Described in a paper published in the journal IEEE Robotics and Automation Letters, the skin sensors consist of sheets of conductive materials used for electromagnetic interference shielding, which the researchers hollowed out or cut into precise kirigami patterns that make the sheets much more flexible and stretchable.
Because of their piezoresistive properties (varying their electrical resistance when strained), these materials turn out to make effective soft sensors as they deform in response to the trunk’s stretching and compressing. Electrical resistance of the sensors is converted to a specific output voltage, which is then fed into a novel deep-learning model that sifts through the noise and captures clear signals to estimate the robot’s 3D configuration, correlated to real movement data captured with a motion-capture system for ground truth data.
The researchers validated their system on a soft robotic arm resembling an elephant trunk, that can predict its own position as it autonomously swings around and extends.
“We’re sensorizing soft robots to get feedback for control from sensors, not vision systems, using a very easy, rapid method for fabrication,” explains Ryan Truby, a postdoc in the MIT Computer Science and Artificial Laboratory (CSAIL) who is co-first author on the paper along with CSAIL postdoc Cosimo Della Santina.
“We want to use these soft robotic trunks, for instance, to orient and control themselves automatically, to pick things up and interact with the world.

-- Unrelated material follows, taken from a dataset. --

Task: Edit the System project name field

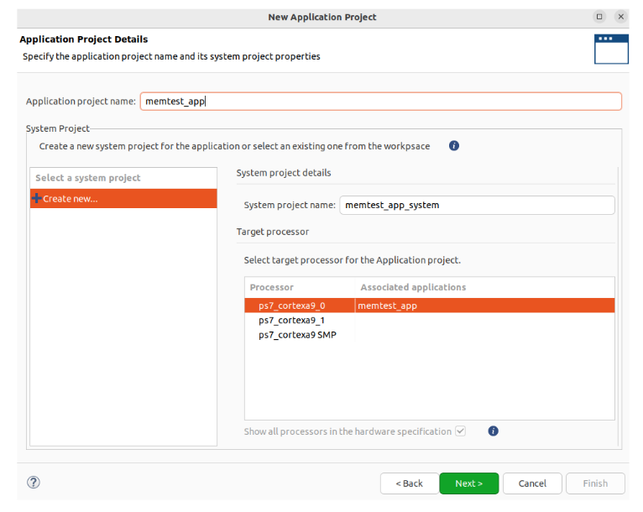Action: 477,205
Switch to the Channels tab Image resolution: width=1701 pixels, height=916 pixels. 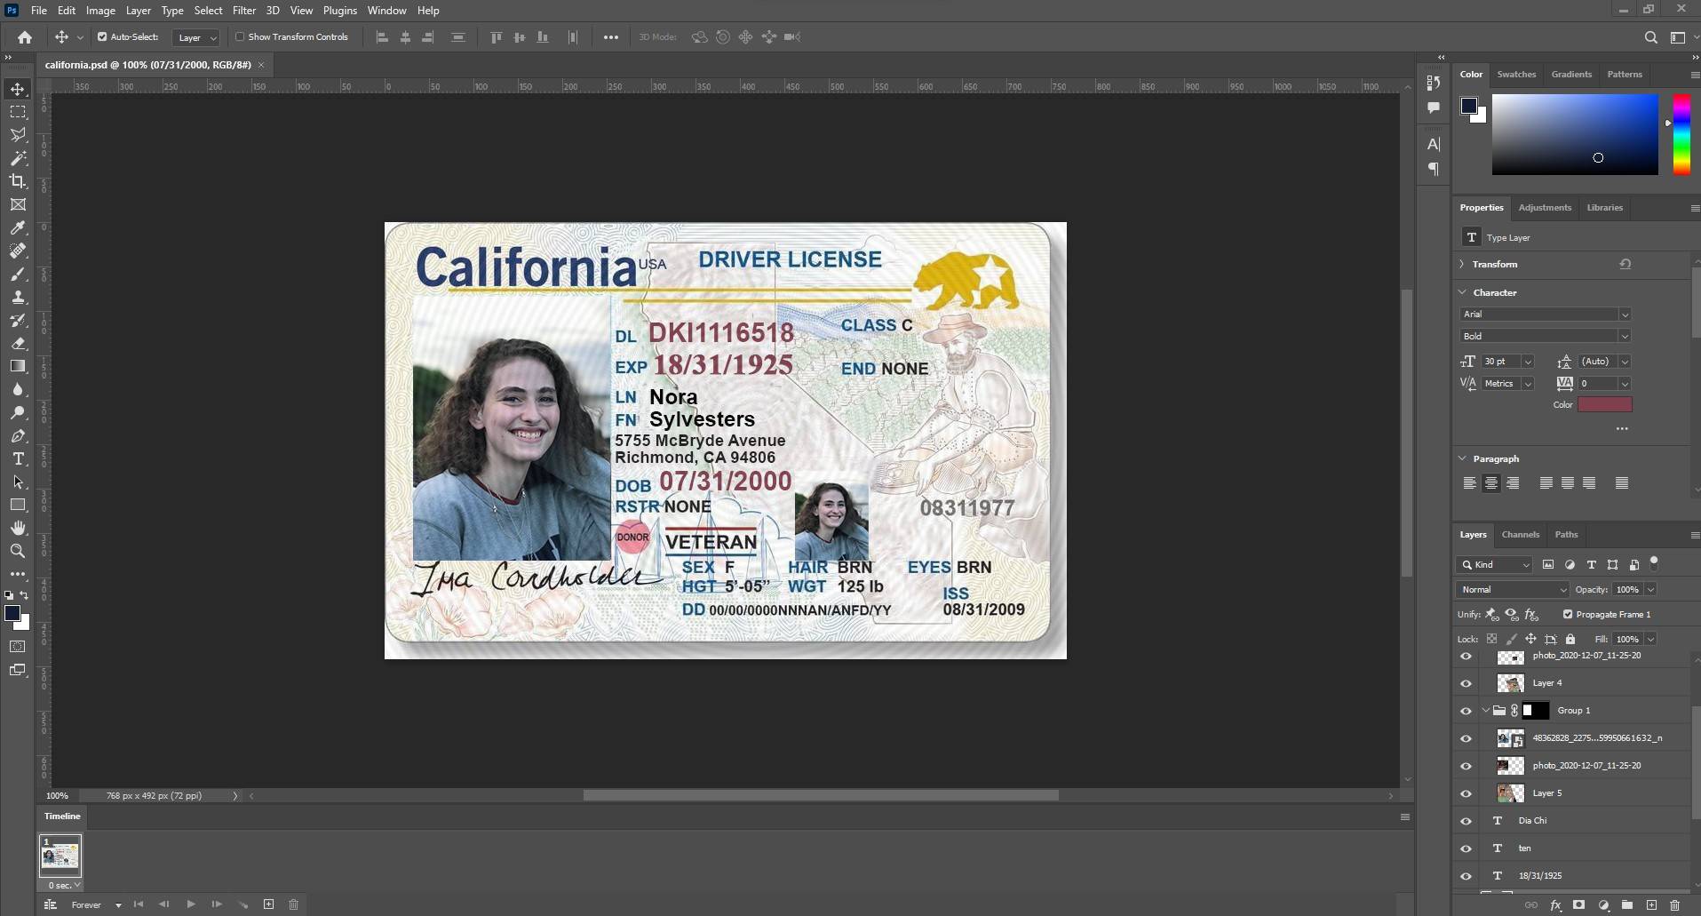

This is a first step toward that type of more sophisticated automated control.”
One future aim is to help make artificial limbs that can more dexterously handle and manipulate objects in the environment.
“Think of your own body: You can close your eyes and reconstruct the world based on feedback from your skin,” says co-author Daniela Rus, director of CSAIL and the Andrew and Erna Viterbi Professor of Electrical Engineering and Computer Science. “We want to design those same capabilities for soft robots.”
The researchers’ robotic trunk comprises three segments, each with four fluidic actuators used to move the arm. They fused one sensor over each segment, with each sensor covering and gathering data from one embedded actuator in the soft robot.
To estimate the soft robot’s configuration using only the sensors, the researchers built a deep neural network to do most of the heavy lifting. They also developed a new model to kinematically describe the soft robot’s shape that vastly reduces the number of variables needed for their model to process.
In training, the model analyzed data from its sensors to predict a configuration, and compared its predictions to the ground truth data collected simultaneously by the motion-capture system. In doing so, the model “learned” to map signal patterns from its sensors to real-world configurations, matching the robot’s true position.